- EXERCISE AIM: Can you copy out the following lines word for word?

Dataset entries:
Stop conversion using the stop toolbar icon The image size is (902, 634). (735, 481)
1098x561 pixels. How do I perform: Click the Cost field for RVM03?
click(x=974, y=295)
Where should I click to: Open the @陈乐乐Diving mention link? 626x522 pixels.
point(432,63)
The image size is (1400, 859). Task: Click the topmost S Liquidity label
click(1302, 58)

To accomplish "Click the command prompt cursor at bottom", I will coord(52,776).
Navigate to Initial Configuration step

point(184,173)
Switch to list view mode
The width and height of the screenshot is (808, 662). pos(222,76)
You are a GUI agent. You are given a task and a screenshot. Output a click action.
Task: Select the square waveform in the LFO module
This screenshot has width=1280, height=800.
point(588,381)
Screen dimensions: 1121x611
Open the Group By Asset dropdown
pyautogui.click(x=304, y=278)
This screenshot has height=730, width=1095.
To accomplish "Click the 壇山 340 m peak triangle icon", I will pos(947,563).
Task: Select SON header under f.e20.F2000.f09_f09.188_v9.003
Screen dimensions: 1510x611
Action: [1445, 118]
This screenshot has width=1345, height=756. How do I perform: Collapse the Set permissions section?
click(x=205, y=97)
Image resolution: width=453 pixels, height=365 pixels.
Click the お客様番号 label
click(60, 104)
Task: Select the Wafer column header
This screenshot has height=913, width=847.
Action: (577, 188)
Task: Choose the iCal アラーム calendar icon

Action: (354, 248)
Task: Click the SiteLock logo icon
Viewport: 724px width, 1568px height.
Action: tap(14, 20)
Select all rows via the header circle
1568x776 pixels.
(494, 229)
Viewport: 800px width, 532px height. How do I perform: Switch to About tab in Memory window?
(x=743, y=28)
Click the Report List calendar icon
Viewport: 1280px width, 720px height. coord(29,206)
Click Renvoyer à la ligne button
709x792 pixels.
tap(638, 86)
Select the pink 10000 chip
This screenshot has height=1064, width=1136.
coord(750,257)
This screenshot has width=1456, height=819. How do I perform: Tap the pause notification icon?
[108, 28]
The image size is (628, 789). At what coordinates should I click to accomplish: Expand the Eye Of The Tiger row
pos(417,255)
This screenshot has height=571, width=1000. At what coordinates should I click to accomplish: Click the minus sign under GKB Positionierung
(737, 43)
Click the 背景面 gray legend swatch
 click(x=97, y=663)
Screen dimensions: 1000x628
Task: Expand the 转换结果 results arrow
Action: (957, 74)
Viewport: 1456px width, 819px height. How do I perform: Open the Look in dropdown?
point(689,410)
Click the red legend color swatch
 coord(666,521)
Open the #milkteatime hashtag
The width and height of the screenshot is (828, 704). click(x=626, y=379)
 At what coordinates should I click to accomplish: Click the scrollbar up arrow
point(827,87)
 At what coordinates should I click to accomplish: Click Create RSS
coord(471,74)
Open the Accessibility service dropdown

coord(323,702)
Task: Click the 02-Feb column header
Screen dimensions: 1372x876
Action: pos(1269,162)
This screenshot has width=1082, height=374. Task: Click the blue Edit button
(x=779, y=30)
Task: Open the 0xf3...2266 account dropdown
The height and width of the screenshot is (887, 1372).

- RESULT:
Stop conversion using the stop toolbar icon The image size is (902, 634). (735, 481)
1098x561 pixels. How do I perform: Click the Cost field for RVM03?
click(x=974, y=295)
Where should I click to: Open the @陈乐乐Diving mention link? 626x522 pixels.
point(432,63)
The image size is (1400, 859). Task: Click the topmost S Liquidity label
click(1302, 58)

To accomplish "Click the command prompt cursor at bottom", I will coord(52,776).
Navigate to Initial Configuration step

point(184,173)
Switch to list view mode
The width and height of the screenshot is (808, 662). pos(222,76)
You are a GUI agent. You are given a task and a screenshot. Output a click action.
Task: Select the square waveform in the LFO module
This screenshot has width=1280, height=800.
point(588,381)
Screen dimensions: 1121x611
Open the Group By Asset dropdown
pyautogui.click(x=304, y=278)
This screenshot has height=730, width=1095.
To accomplish "Click the 壇山 340 m peak triangle icon", I will pos(947,563).
Task: Select SON header under f.e20.F2000.f09_f09.188_v9.003
Screen dimensions: 1510x611
Action: [1445, 118]
This screenshot has width=1345, height=756. How do I perform: Collapse the Set permissions section?
click(x=205, y=97)
Image resolution: width=453 pixels, height=365 pixels.
Click the お客様番号 label
click(60, 104)
Task: Select the Wafer column header
This screenshot has height=913, width=847.
Action: (577, 188)
Task: Choose the iCal アラーム calendar icon

Action: (354, 248)
Task: Click the SiteLock logo icon
Viewport: 724px width, 1568px height.
Action: tap(14, 20)
Select all rows via the header circle
1568x776 pixels.
(494, 229)
Viewport: 800px width, 532px height. How do I perform: Switch to About tab in Memory window?
(x=743, y=28)
Click the Report List calendar icon
Viewport: 1280px width, 720px height. coord(29,206)
Click Renvoyer à la ligne button
709x792 pixels.
tap(638, 86)
Select the pink 10000 chip
This screenshot has height=1064, width=1136.
coord(750,257)
This screenshot has width=1456, height=819. How do I perform: Tap the pause notification icon?
[108, 28]
The image size is (628, 789). At what coordinates should I click to accomplish: Expand the Eye Of The Tiger row
pos(417,255)
This screenshot has height=571, width=1000. At what coordinates should I click to accomplish: Click the minus sign under GKB Positionierung
(737, 43)
Click the 背景面 gray legend swatch
 click(x=97, y=663)
Screen dimensions: 1000x628
Task: Expand the 转换结果 results arrow
Action: (957, 74)
Viewport: 1456px width, 819px height. How do I perform: Open the Look in dropdown?
point(689,410)
Click the red legend color swatch
 coord(666,521)
Open the #milkteatime hashtag
The width and height of the screenshot is (828, 704). click(x=626, y=379)
 At what coordinates should I click to accomplish: Click the scrollbar up arrow
point(827,87)
 At what coordinates should I click to accomplish: Click Create RSS
coord(471,74)
Open the Accessibility service dropdown

coord(323,702)
Task: Click the 02-Feb column header
Screen dimensions: 1372x876
Action: pos(1269,162)
This screenshot has width=1082, height=374. Task: Click the blue Edit button
(x=779, y=30)
Task: Open the 0xf3...2266 account dropdown
The height and width of the screenshot is (887, 1372).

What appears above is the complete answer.